*** Provided entries

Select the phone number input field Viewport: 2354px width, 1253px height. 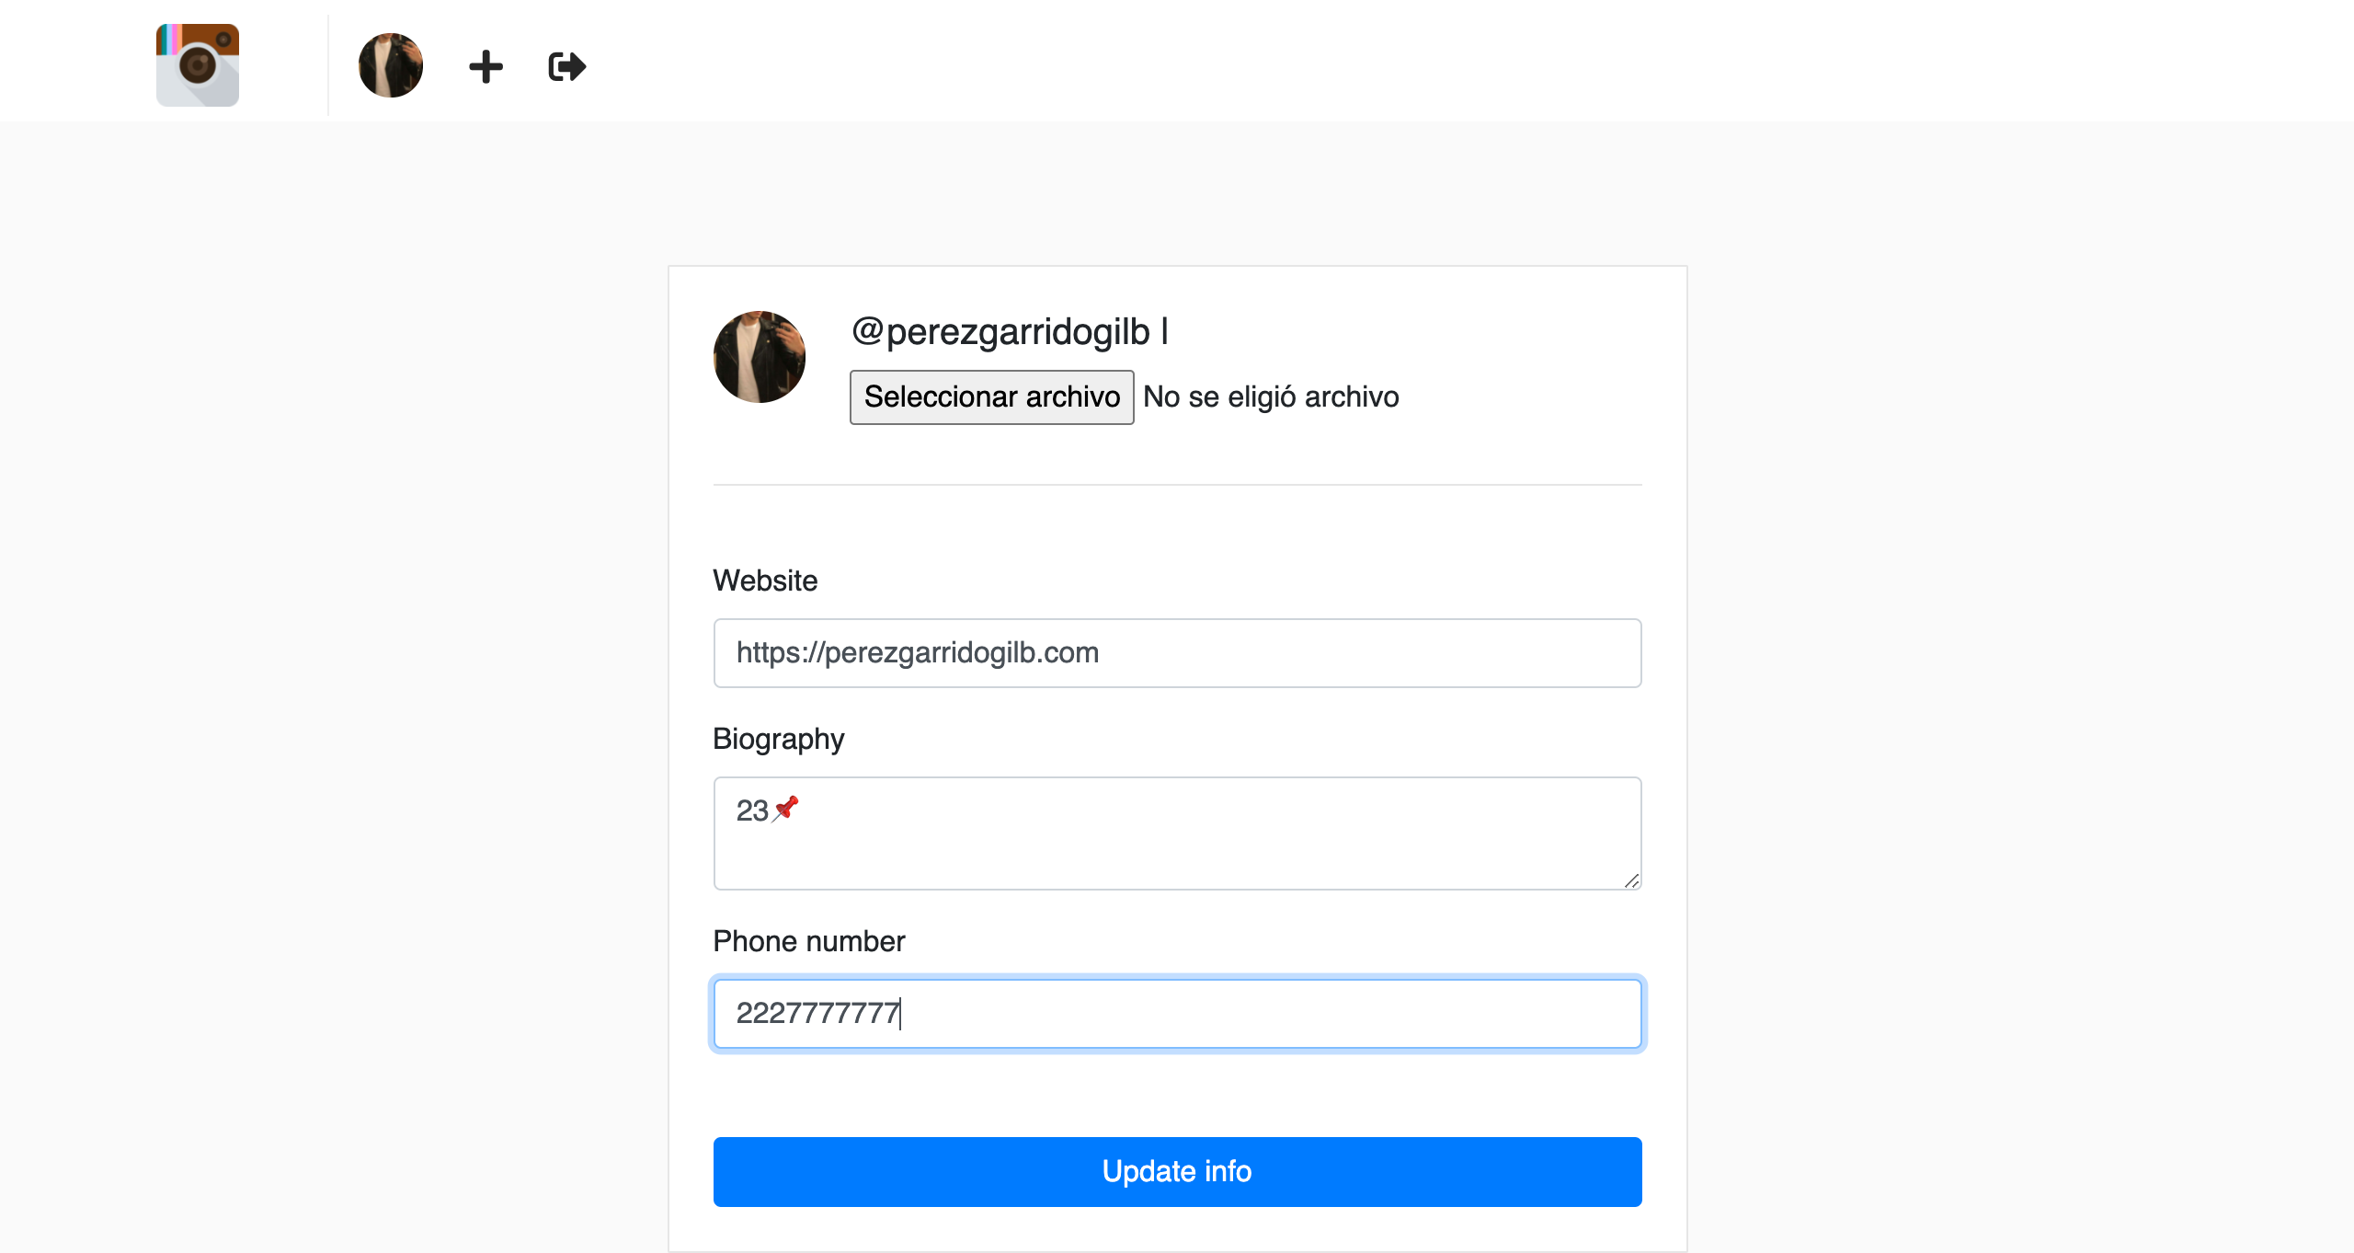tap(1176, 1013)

******
*** Provided entries

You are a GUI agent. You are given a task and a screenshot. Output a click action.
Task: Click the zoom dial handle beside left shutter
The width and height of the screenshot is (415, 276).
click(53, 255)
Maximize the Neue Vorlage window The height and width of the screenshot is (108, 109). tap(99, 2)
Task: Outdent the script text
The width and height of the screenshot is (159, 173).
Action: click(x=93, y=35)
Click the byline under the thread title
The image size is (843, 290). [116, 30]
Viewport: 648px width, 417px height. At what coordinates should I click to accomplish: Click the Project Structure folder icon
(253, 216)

******

Task instructions:
Copy the lines verbatim from the one containing "Maximize the Neue" through the one containing "Action: click(x=93, y=35)", including both.

Result below:
Maximize the Neue Vorlage window The height and width of the screenshot is (108, 109). tap(99, 2)
Task: Outdent the script text
The width and height of the screenshot is (159, 173).
Action: click(x=93, y=35)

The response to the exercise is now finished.